Bei großen Turnieren stehen Schiedsrichter regelmäßig in der Kritik. Doch bei der EM in Frankreich war das anders: Negative Schlagzeilen? Fehlanzeige! Ex-Schiedsrichter und ARD-Experte Jürgen Jansen erklärt warum.
Jürgen Jansen, am Donnerstag ist Deutschland gegen Frankreich ausgeschieden. Nicht mit dabei war Mats Hummels, da dieser zuvor zwei Gelbe Karten erhalten hatte. War das eine Fehlentscheidung?
Also die zweite Gelbe Karte im Spiel gegen Italien war konsequent wegen des Zweikampfverhaltens von Hummels. Wie er da reingeht, obwohl er den italienischen Spieler nicht voll trifft, das ist Gelb. Aber die erste Gelbe Karte gegen die Slowakei war nicht zwingend erforderlich, die hätte eigentlich nicht gegeben werden dürfen.
Sind Sie im Hinblick auf die bisherigen Spiele trotzdem mit der Leistung der Schiedsrichter zufrieden?
Man muss sagen, dass die Schiedsrichter in diesem Turnier sehr überrascht haben. Es gab Einzelszenen, aber ganz wenige, bei man etwas kritisieren konnte. Ansonsten haben die Unparteiischen einen sehr guten Job gemacht. Anders als bei der Weltmeisterschaft 2014 in Brasilien oder der EM 2012 in Polen und der Ukraine, dort war es von den Leistungen her eher durchwachsen.
Wie kommt das?
So eine professionelle Vorbereitung und Begleitung der Schiedsrichter wie bei diesem Turnier hat es in dieser Intensität bisher einfach noch nicht gegeben. Die Schiedsrichter wurden sehr intensiv, auch mit Videoschulungen, auf die Mannschaften eingestellt. Sie haben einen Psychologen an der Seite und es wird sehr professionell trainiert, jeden Tag wie bei den Mannschaften auch. Außerdem kommen die Schiedsrichter aus den stärksten Nationen Europas und sind auch schon durch Spiele in der Champions League gestählt. Sie haben schon Spiele auf höchstem Niveau geleitet und somit von vornherein ein hohes Level.
Das heißt, die Schiedsrichter werden anders ausgewählt als bei einer Weltmeisterschaft?

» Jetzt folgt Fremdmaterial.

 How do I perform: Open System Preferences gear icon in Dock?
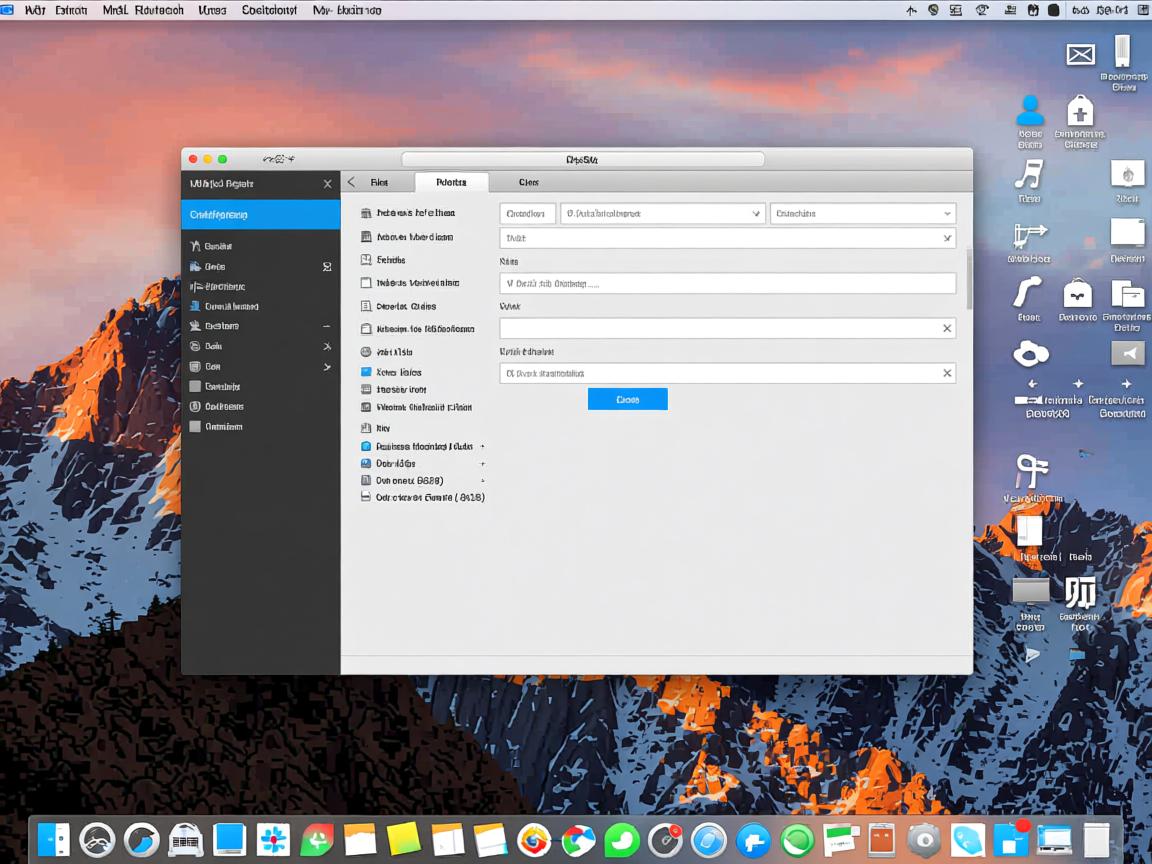coord(923,840)
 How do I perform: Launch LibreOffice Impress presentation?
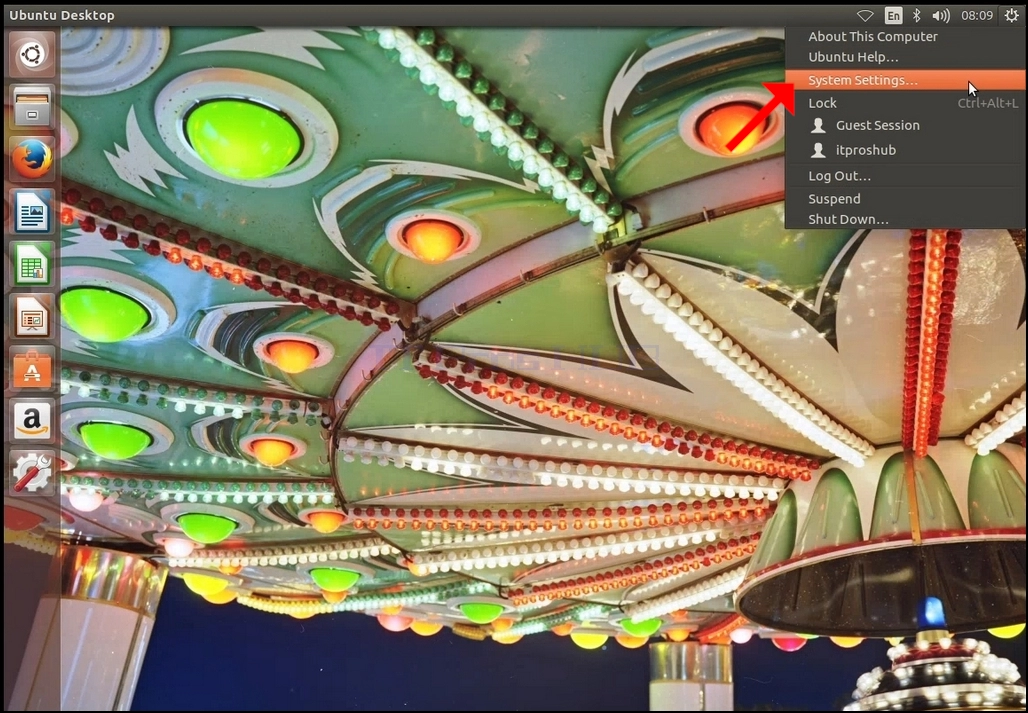tap(31, 317)
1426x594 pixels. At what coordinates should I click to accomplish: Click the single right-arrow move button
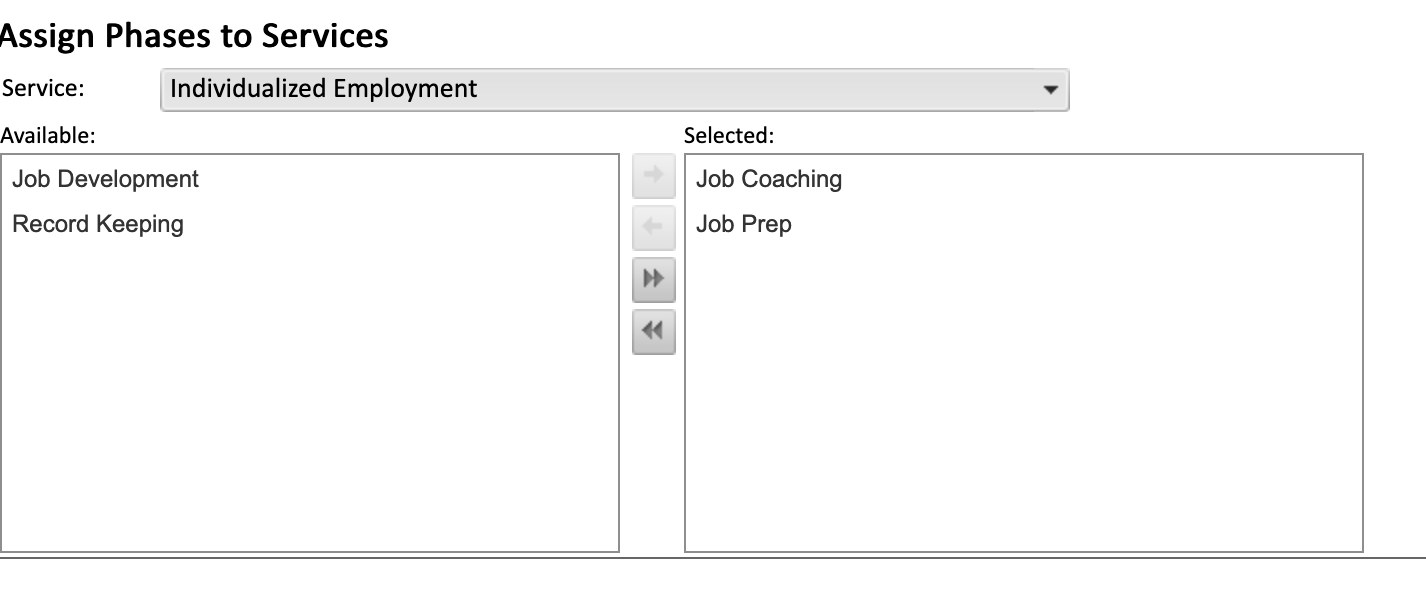click(x=654, y=176)
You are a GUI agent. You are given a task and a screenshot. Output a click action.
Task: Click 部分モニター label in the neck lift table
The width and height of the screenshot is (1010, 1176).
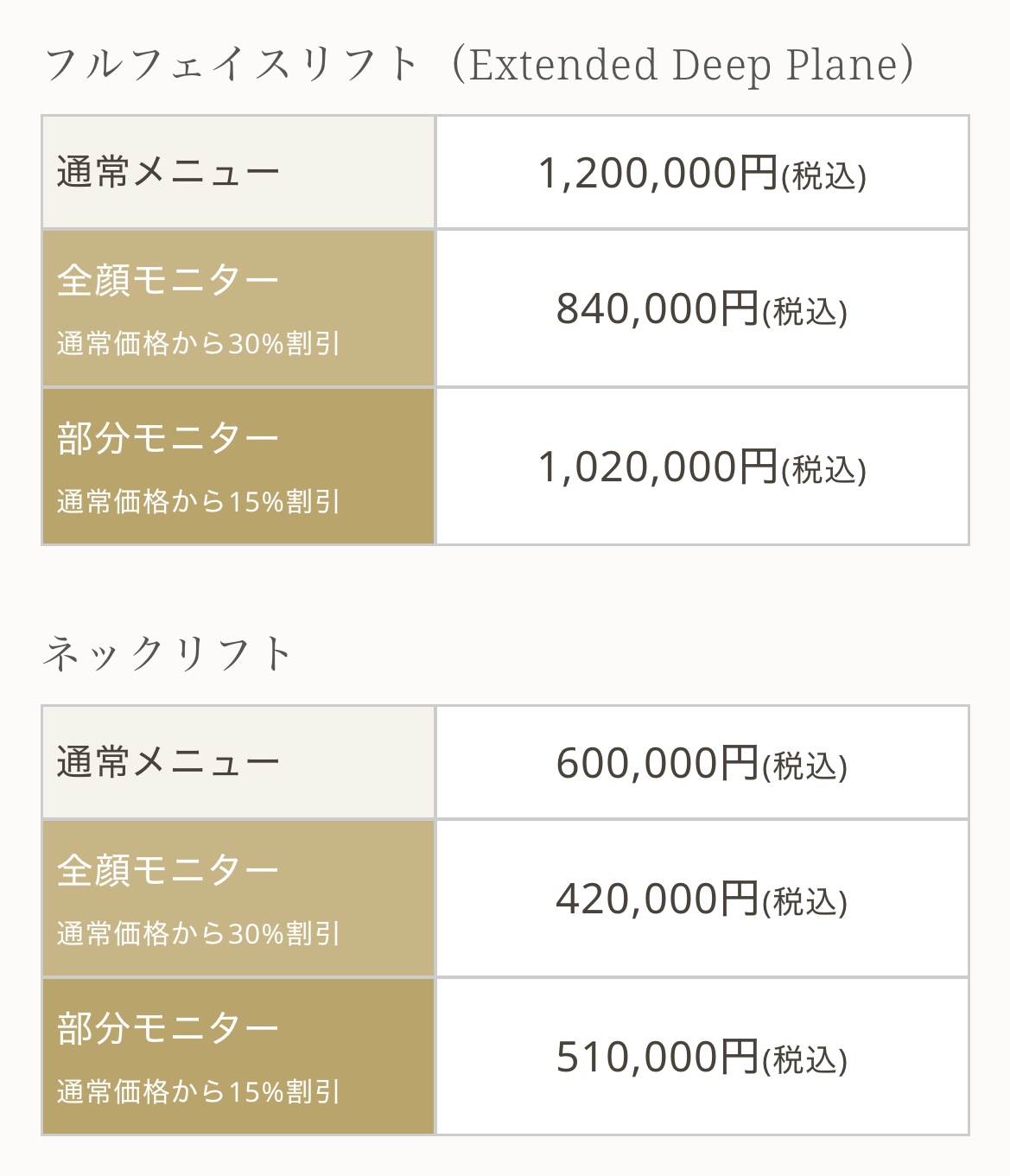(x=168, y=1028)

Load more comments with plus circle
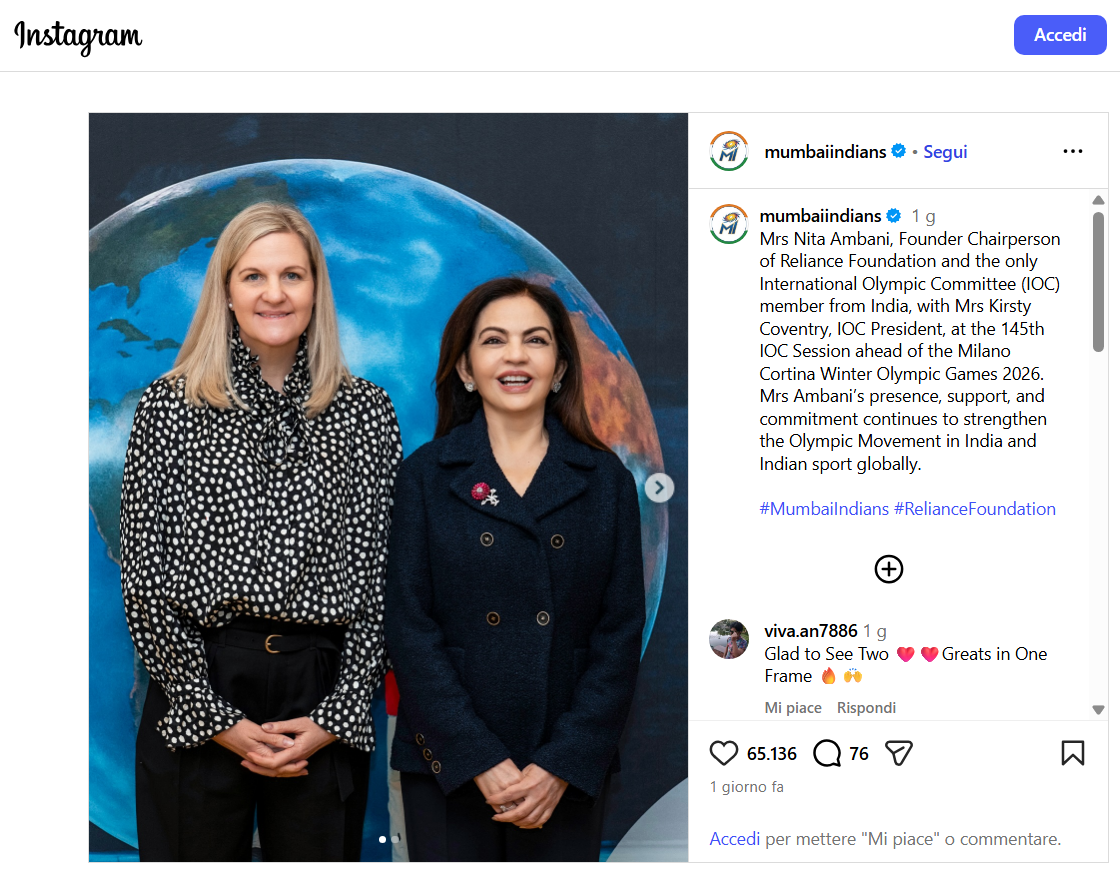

Genau, bei einer WM hast du eben auch mal einen Schiedsrichter aus Tansania dabei, die vom Niveau maximal Oberliganiveau haben, wenn überhaupt. Und die pfeifen dann plötzlich auf so einem Niveau und haben dadurch ihre Defizite. Bei der EM dagegen hast du die absoluten Top-Leute. Es waren insgesamt 18 Hauptschiedsrichter und das sind natürlich die 18 besten.